Emory-Cohen-Saoirse-Ronan-Brooklyn-Still

NOTA: 9 / Caio César

Uma das coisas mais importantes na corrida por prêmios como o Oscar é algo chamado momentum, caracterizado pelo timing e o impulso certo dado à determinada produção. Estar no lugar certo conta, e muito. Por isso a maioria dos filmes estreia no fim do ano – para aproveitar o momentum. Entretanto, ainda que no meio de tanta indefinição quanto ao possível ganhador do prêmio de melhor filme, é particularmente especial que este Brooklin, exibido ao público pela primeira vez no Festival de Sundance, em janeiro de 2015, tenha apresentado fôlego suficiente para chegar em dezembro ainda relevante na temporada de premiações.
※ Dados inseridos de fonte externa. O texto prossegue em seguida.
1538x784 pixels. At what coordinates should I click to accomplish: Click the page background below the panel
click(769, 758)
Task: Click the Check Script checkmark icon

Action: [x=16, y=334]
Isso acontece por puro mérito de um filme memorável.

Narrando a história da jovem Eillis Lacey, que se encontra na obrigação de sair de sua terra, a Irlanda, em busca de novas oportunidades de educação e trabalho nos Estados Unidos, Brooklin trata sobre o universal tema do amadurecimento. Obviamente deixar sua família para trás, apenas alguns anos depois da morte de seu pai, é muito difícil. O drama é potencializado pela falta de redes sociais ou quaisquer tipo de meio de comunicação mais moderno, já que o filme se passa no século passado. As cartas são as maneiras encontradas para manter o contato com a mãe e a irmã que ficaram em sua terra natal.
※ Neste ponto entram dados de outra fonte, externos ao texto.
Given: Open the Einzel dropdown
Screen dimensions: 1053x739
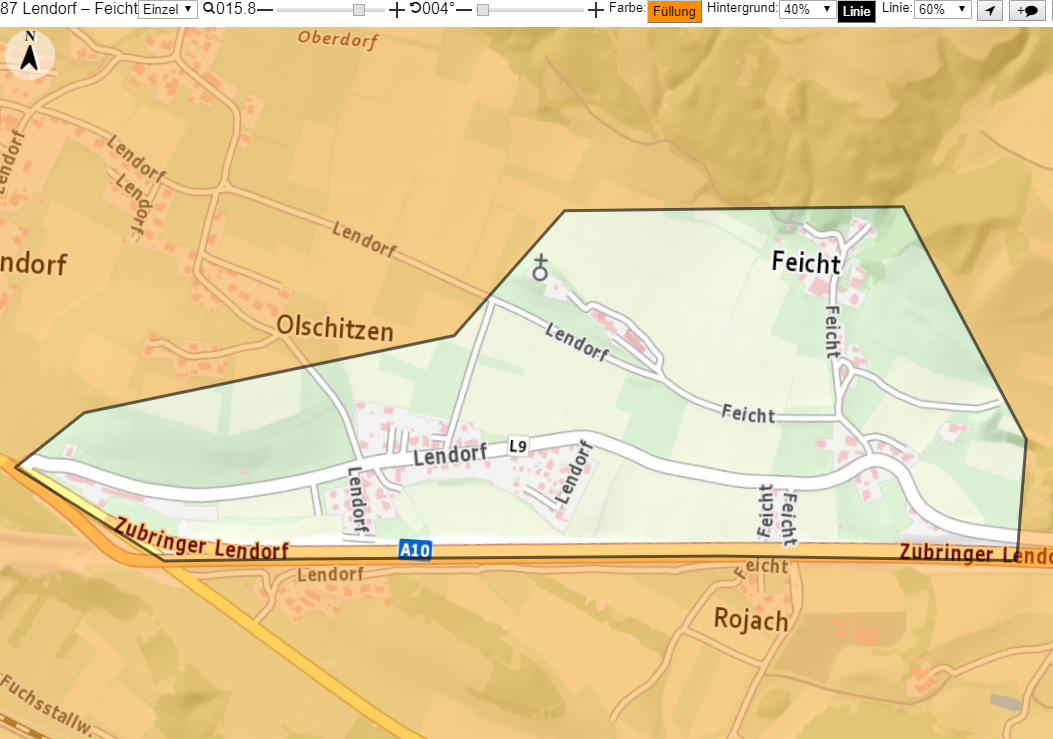Looking at the screenshot, I should pyautogui.click(x=168, y=9).
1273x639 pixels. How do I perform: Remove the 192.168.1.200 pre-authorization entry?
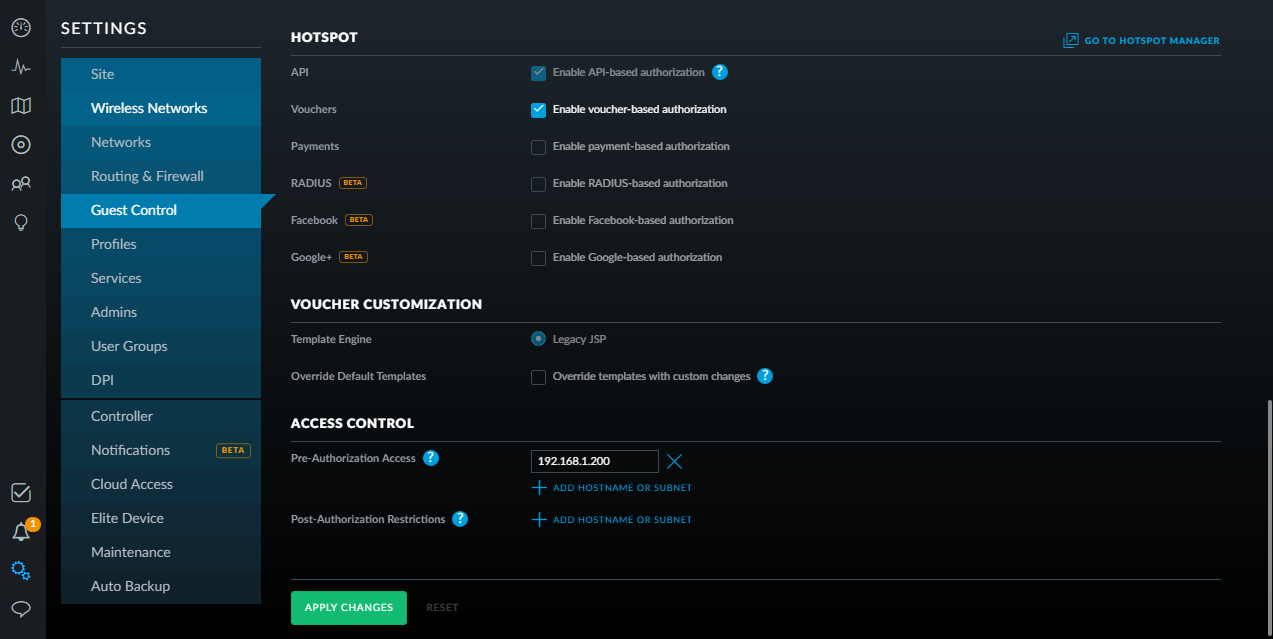(x=674, y=461)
Já nos Estados Unidos, morando na região do Brooklin, em Nova York, Eillis tem dificuldades de adaptação que são logo revertidas quando conhece um rapaz de ascendência italiana, Tony, com quem viverá um belo romance – que apenas pode ser abalado com uma notícia trágica.

O filme gira em torno da atuação soberba de Saoirse Ronan, que já havia sido indicada previamente ao Oscar de coadjuvante por Desejo e Reparação e agora se firma como uma grande atriz. Ela suga toda a atenção da tela em qualquer momento da projeção, conferindo à personagem uma força e apelo dramáticos que podem ser sentidos através de sua voz, gestos e até mesmo respiração.
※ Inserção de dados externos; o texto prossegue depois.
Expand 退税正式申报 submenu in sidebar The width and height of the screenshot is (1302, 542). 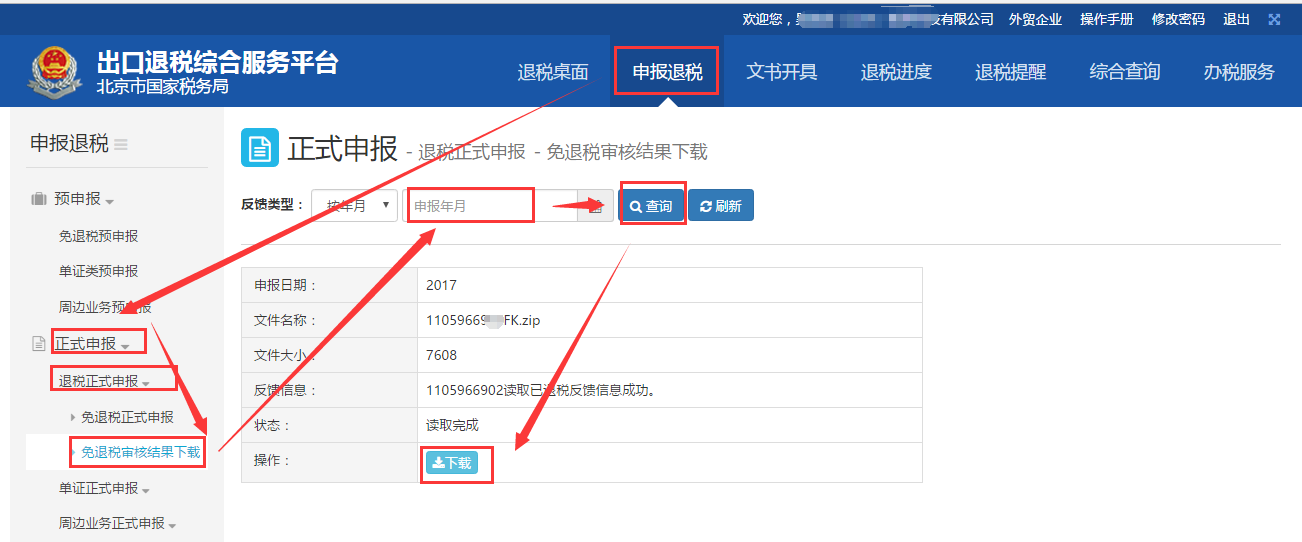(x=104, y=381)
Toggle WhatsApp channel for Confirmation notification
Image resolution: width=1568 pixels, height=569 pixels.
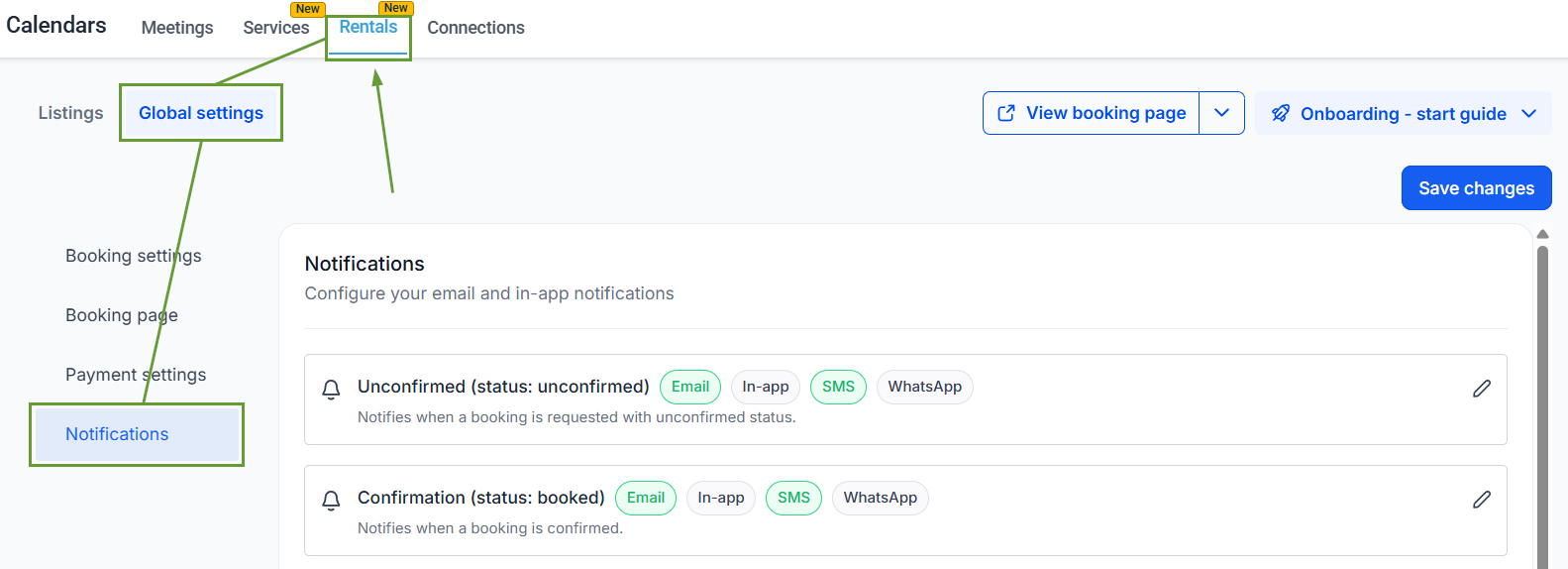(x=881, y=498)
Tecnicamente belo, o filme causa um pouco de estranhamento em algumas das cenas em que os efeitos especiais foram utilizados para ajudar a compor o horizonte. Por ser um longa de menor orçamento, esses deslizes são até toleráveis.

Provavelmente animados pela atuação de Saiorse, todos os membros do elenco parecem estar dispostos a entregar atuações acima dos níveis. Legal destacar a presença do ator Domhall Glessom, que neste ano ingressou na franquia Star Wars, estrela esse filme, O Regresso e no queridinho dos críticos Ex_Machina. 

O representante deste ano na área virtualmente sempre reservada à um longa de menor investimentos que surpreende os críticos, é diversão plena. Duas horas de acontecimentos cotidianos na vida da moça – em ações que nos fazem, ao mínimo, relembrar detalhes da nossa infância e o porquê que a arte de crescer é tão importante.